A ce moment, des cris partirent du milieu de la ville, Constance se retourna. Elle vit une vingtaine d'habitants de Leucate traîner jusqu'aux remparts un gentilhomme ligueur que l'on avait pris quelques jours auparavant et que l'on avait retenu en prison, dans l'espoir, peut-être, de le rendre à l'ennemi en échange du sire de Saint-Aunez. 
- A mort ! à mort ! criait la foule ivre de vengeance, le sang ne peut être payé que par le sang !
La dame de Saint-Aunez imposa le silence aux vengeurs.
- Non, dit-elle, le sang peut aussi se payer par la clémence et par la justice. L'homme que vous voulez tuer n'est ni l'auteur, ni le conseiller, ni le complice de la mort de mon mari. Il est innocent de l'action infâme commise par les ligueurs. En le massacrant vous répondriez à un crime par un autre crime.

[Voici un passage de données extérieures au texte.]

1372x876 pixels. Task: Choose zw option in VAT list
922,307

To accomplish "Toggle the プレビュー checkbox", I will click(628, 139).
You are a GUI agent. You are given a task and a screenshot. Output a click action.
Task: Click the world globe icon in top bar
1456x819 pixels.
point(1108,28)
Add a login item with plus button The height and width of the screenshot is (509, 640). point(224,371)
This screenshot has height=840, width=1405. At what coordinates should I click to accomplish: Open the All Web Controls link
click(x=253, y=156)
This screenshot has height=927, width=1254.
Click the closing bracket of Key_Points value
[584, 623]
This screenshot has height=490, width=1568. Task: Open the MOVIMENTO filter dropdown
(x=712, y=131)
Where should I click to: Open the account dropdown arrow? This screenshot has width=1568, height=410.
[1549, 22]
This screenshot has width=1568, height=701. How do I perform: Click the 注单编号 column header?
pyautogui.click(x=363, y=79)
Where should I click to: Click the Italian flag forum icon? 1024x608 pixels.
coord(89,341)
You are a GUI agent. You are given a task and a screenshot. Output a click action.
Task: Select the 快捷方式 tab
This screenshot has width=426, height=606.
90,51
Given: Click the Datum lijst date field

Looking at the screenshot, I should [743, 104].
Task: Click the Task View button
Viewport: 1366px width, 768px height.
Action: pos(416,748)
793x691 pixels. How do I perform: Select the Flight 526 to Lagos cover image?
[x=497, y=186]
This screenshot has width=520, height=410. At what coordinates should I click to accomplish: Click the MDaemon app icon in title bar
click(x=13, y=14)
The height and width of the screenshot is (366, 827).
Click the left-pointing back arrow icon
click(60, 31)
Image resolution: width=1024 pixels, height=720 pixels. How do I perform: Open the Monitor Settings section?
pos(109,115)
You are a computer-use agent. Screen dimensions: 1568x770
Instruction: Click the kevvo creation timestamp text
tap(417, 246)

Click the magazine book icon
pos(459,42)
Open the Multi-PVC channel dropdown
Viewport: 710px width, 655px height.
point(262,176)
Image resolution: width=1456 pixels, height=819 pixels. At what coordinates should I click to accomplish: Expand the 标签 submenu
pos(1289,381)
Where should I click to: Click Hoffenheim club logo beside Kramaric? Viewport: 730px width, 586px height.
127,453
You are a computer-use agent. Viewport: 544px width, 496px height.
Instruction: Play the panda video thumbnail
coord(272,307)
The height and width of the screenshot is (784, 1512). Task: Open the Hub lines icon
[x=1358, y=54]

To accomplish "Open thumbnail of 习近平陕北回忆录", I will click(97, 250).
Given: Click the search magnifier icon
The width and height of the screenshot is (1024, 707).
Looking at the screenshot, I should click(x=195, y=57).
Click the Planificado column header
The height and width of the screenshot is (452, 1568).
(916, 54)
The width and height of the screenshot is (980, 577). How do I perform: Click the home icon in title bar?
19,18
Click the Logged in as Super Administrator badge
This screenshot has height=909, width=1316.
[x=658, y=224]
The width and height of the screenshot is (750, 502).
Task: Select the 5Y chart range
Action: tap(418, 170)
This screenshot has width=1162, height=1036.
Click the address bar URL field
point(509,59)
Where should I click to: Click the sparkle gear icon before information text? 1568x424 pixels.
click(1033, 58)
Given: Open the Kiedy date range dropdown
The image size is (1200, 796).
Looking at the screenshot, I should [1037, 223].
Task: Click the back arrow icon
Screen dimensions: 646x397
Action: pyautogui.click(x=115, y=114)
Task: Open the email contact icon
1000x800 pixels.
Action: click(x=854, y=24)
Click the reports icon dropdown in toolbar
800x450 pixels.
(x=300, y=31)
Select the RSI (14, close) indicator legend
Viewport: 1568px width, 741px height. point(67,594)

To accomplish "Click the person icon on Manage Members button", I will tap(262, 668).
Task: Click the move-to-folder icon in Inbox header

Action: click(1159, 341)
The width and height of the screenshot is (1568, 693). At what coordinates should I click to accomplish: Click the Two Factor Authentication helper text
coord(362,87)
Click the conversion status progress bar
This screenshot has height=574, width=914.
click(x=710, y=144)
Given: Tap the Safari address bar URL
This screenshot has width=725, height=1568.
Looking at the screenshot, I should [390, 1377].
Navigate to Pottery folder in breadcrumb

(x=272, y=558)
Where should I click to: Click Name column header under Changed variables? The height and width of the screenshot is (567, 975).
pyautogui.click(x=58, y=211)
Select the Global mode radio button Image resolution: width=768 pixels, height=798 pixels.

Et elle ordonna de rendre la liberté au prisonnier en lui laissant la vie sauve.
Le même soir, une sortie de Montmorency obligea les ligueurs à abandonner leurs desseins contre Leucate.
La conduite de la dame de Saint-Aunez ne fut pas ignorée de Henri IV. Dès qu'il eut pris la couronne il envoya à l'héroïque Constance le brevet de gouvernante de Leucate. Ce brevet passa plus tard au fils du sire de Saint-Aunez.